How they do the job of SoC verification is quite different, but both are important. In the latest 2014 Wilson Research Group Functional Verification Study, data shows FPGA-based prototyping systems wildly popular for small design projects less than 5M gates, each used roughly equally for medium designs, and a current advantage for emulators with FPGA-based platforms starting to close the gap for large designs over 80M gates.

Emulators fall in the category of capital expenditure, some with price tags of over $1M for hundreds of FPGAs or ASICs and specialized interconnect inside. An SoC design can be loaded on an emulator, chopped into many smaller pieces, and spread out across many partitions fairly quickly. Users need not know the details of the logic implementation or the interconnect organization, there are few issues with closure, and there is extensive debug visibility. Once installed and configured, ease of use after an initial learning curve is a big benefit.


FPGA-based prototyping systems are definitely more cost effective, most with one to eight FPGAs. Some state-of-the-art platforms are emerging with 32 FPGAs which may challenge for very large design starts. If an FPGA is large enough to contain all of an SoC design, synthesis is straightforward; otherwise, some partitioning is required to distribute logic across several FPGAs. Debug visibility is improving rapidly. Knowledge of the FPGA architecture and interconnect is increasingly automated in hardware-aware synthesis tools. Even with automation, synthesis and place & route can take some time – vendors now tout overnight turnaround, possibly faster with incremental synthesis for small changes.


Taking cost, capacity, and use cases out of the equation for a minute, how can the two platforms be compared apples-to-apples on a design of given size running the same verification steps? A fair comparison is time-to-success. How long does it take to set up, test, and iterate an SoC design until completely verified? Two variables dominate the time-to-success equation: preparation time, and run time.


Preparation time goes to the hardware emulator. Usually a design can be loaded in a matter of hours, compared to days or weeks for FPGA-based prototypes beyond trivial complexity.

Run time goes to the FPGA-based prototyping platform. Emulators are fast compared to software-only simulation, but get blown away by FPGA-based prototypes which typically run in the 10 to 50 MHz range, sometimes as fast as 100 MHz if conditions are right. We said we’d take away a difference like co-verification with a production operating system and software which may be infeasibly slow on an emulator, but even for the same testbench, a run on an FPGA-based prototype can be 10 to 100 times faster than emulators that usually top out around 1 MHz.


That suggests a crossover in time-to-success.
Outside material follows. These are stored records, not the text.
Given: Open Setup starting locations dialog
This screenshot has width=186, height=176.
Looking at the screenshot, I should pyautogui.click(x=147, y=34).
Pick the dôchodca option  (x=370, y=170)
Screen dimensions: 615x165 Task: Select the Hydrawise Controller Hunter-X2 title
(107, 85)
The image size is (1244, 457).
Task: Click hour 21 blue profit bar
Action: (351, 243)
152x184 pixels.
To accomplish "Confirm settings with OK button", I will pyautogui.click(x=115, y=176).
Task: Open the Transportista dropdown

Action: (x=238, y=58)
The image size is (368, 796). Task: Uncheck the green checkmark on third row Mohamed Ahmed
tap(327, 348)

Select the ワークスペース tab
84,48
If you're lucky enough to have designs with relatively few bugs and a correspondingly low number of design iterations, the hardware emulator may win the race with its faster preparation time and a short debug cycle. As complexity in integration and testing grows, there are likely to be more iterations required. With the preparation time baked in and a reasonable debug cycle and turnaround time for iterations, FPGA-based platforms deliver a shorter time-to-success as N runs are considered.


Where is that crossover? S2C has captured a simplified analysis in their Performance Crossover Calculator tool. By plugging in bring-up time, clock speeds, unit test time, cost per gate, and N runs, designers can get a graph comparing the timeline for each approach.
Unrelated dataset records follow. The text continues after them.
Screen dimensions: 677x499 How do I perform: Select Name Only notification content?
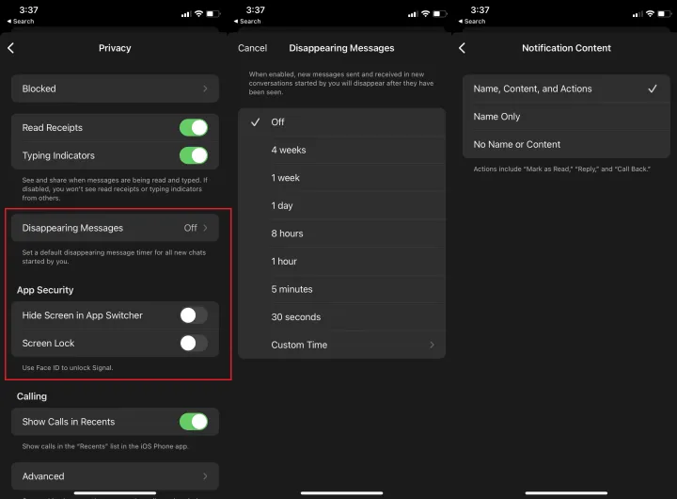pos(497,117)
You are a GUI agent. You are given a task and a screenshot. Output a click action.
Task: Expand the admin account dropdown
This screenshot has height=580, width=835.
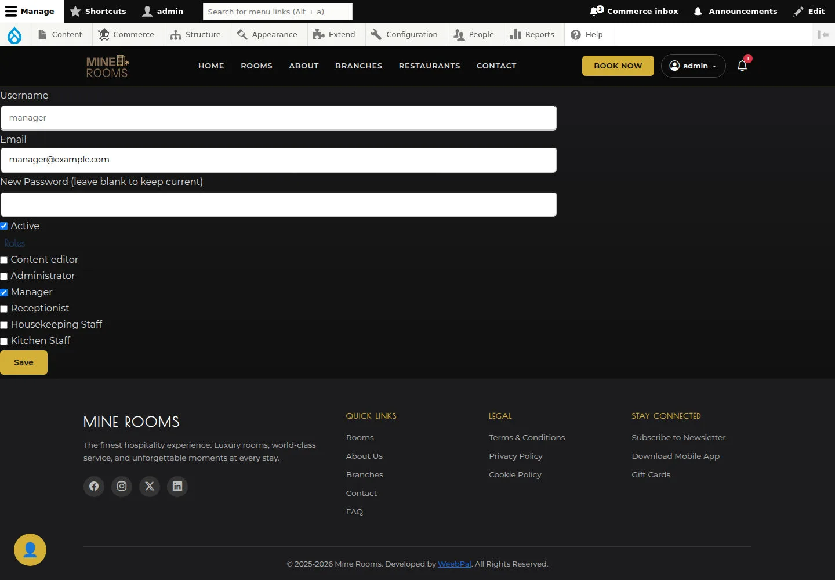coord(694,66)
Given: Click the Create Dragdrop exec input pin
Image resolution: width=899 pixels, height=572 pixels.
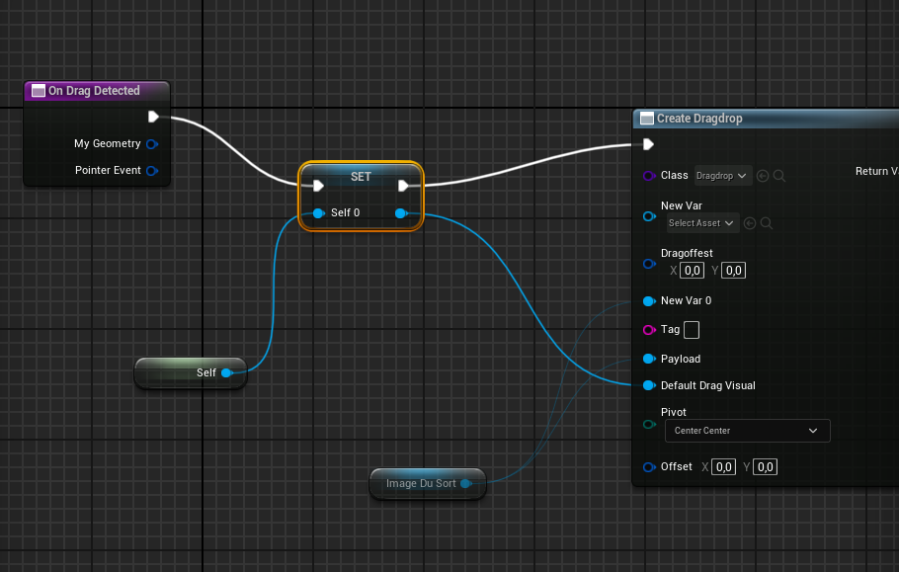Looking at the screenshot, I should tap(648, 144).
Two big hacks can speed time-to-success further. FPGA-based platforms are inexpensive enough to clone: replicate testbenches can be created to divide and conquer the verification testing. There is also the advantage of putting FPGA-based prototypes on desks of software engineers, allowing them to do pre-silicon production software testing.


Of course, your design probably flies through verification the first time, right? If you've been frightened by stories of long setup and synthesis times on FPGA-based prototyping systems, and you're not so sure how many iterations you're facing, this is worth a look. Both hardware emulation and FPGA-based prototyping have a place, and this may help understand how each can improve your time-to-success.